* The problem: A word-for-word copy of the listing that follows is required.

* Records for processing:

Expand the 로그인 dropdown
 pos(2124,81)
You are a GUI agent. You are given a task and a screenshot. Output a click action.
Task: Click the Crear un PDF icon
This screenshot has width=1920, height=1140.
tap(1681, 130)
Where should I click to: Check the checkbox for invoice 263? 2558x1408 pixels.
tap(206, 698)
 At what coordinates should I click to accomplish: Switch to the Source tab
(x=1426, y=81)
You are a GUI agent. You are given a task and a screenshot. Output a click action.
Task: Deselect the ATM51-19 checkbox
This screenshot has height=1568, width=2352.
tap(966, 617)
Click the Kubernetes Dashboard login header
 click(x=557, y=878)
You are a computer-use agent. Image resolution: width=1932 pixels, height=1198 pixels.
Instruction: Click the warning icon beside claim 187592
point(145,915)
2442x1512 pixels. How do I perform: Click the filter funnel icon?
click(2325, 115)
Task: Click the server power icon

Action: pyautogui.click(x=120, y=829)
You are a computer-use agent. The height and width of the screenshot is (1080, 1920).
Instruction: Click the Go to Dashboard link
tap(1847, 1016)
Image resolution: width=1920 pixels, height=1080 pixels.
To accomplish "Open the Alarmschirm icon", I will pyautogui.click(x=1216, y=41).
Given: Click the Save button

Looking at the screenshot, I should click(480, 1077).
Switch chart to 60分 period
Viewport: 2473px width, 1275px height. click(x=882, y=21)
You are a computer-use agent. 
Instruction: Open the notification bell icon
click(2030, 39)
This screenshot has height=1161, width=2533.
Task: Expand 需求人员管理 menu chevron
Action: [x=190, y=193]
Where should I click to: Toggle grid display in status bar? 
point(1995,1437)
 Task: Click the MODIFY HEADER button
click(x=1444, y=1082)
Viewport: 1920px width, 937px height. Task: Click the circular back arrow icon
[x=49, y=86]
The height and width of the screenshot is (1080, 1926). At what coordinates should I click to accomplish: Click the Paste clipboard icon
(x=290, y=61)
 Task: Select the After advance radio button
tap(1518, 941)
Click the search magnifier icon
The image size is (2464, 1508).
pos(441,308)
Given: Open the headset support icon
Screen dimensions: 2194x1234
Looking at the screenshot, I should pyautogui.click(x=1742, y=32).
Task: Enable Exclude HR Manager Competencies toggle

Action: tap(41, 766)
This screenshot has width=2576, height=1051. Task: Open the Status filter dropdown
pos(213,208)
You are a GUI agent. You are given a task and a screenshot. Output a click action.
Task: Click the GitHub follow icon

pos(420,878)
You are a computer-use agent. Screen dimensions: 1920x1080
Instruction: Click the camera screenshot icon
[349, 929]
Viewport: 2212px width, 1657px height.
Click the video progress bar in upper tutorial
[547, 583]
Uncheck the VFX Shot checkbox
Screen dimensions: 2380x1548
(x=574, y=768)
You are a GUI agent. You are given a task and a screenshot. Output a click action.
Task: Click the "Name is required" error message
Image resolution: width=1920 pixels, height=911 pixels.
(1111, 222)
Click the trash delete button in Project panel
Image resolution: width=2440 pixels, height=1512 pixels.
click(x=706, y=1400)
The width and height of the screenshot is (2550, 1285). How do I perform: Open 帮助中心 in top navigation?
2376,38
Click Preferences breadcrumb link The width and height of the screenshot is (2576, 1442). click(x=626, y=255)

* Completed exercise:
Expand the 로그인 dropdown
 pos(2124,81)
You are a GUI agent. You are given a task and a screenshot. Output a click action.
Task: Click the Crear un PDF icon
This screenshot has width=1920, height=1140.
tap(1681, 130)
Where should I click to: Check the checkbox for invoice 263? 2558x1408 pixels.
tap(206, 698)
 At what coordinates should I click to accomplish: Switch to the Source tab
(x=1426, y=81)
You are a GUI agent. You are given a task and a screenshot. Output a click action.
Task: Deselect the ATM51-19 checkbox
This screenshot has height=1568, width=2352.
tap(966, 617)
Click the Kubernetes Dashboard login header
 click(x=557, y=878)
You are a computer-use agent. Image resolution: width=1932 pixels, height=1198 pixels.
Instruction: Click the warning icon beside claim 187592
point(145,915)
2442x1512 pixels. How do I perform: Click the filter funnel icon?
click(2325, 115)
Task: Click the server power icon

Action: pyautogui.click(x=120, y=829)
You are a computer-use agent. The height and width of the screenshot is (1080, 1920).
Instruction: Click the Go to Dashboard link
tap(1847, 1016)
Image resolution: width=1920 pixels, height=1080 pixels.
To accomplish "Open the Alarmschirm icon", I will pyautogui.click(x=1216, y=41).
Given: Click the Save button

Looking at the screenshot, I should click(480, 1077).
Switch chart to 60分 period
Viewport: 2473px width, 1275px height. click(x=882, y=21)
You are a computer-use agent. 
Instruction: Open the notification bell icon
click(2030, 39)
This screenshot has height=1161, width=2533.
Task: Expand 需求人员管理 menu chevron
Action: [x=190, y=193]
Where should I click to: Toggle grid display in status bar? 
point(1995,1437)
 Task: Click the MODIFY HEADER button
click(x=1444, y=1082)
Viewport: 1920px width, 937px height. Task: Click the circular back arrow icon
[x=49, y=86]
The height and width of the screenshot is (1080, 1926). At what coordinates should I click to accomplish: Click the Paste clipboard icon
(x=290, y=61)
 Task: Select the After advance radio button
tap(1518, 941)
Click the search magnifier icon
The image size is (2464, 1508).
pos(441,308)
Given: Open the headset support icon
Screen dimensions: 2194x1234
Looking at the screenshot, I should pyautogui.click(x=1742, y=32).
Task: Enable Exclude HR Manager Competencies toggle

Action: tap(41, 766)
This screenshot has width=2576, height=1051. Task: Open the Status filter dropdown
pos(213,208)
You are a GUI agent. You are given a task and a screenshot. Output a click action.
Task: Click the GitHub follow icon

pos(420,878)
You are a computer-use agent. Screen dimensions: 1920x1080
Instruction: Click the camera screenshot icon
[349, 929]
Viewport: 2212px width, 1657px height.
Click the video progress bar in upper tutorial
[547, 583]
Uncheck the VFX Shot checkbox
Screen dimensions: 2380x1548
(x=574, y=768)
You are a GUI agent. You are given a task and a screenshot. Output a click action.
Task: Click the "Name is required" error message
Image resolution: width=1920 pixels, height=911 pixels.
(1111, 222)
Click the trash delete button in Project panel
Image resolution: width=2440 pixels, height=1512 pixels.
click(x=706, y=1400)
The width and height of the screenshot is (2550, 1285). How do I perform: Open 帮助中心 in top navigation?
2376,38
Click Preferences breadcrumb link The width and height of the screenshot is (2576, 1442). click(x=626, y=255)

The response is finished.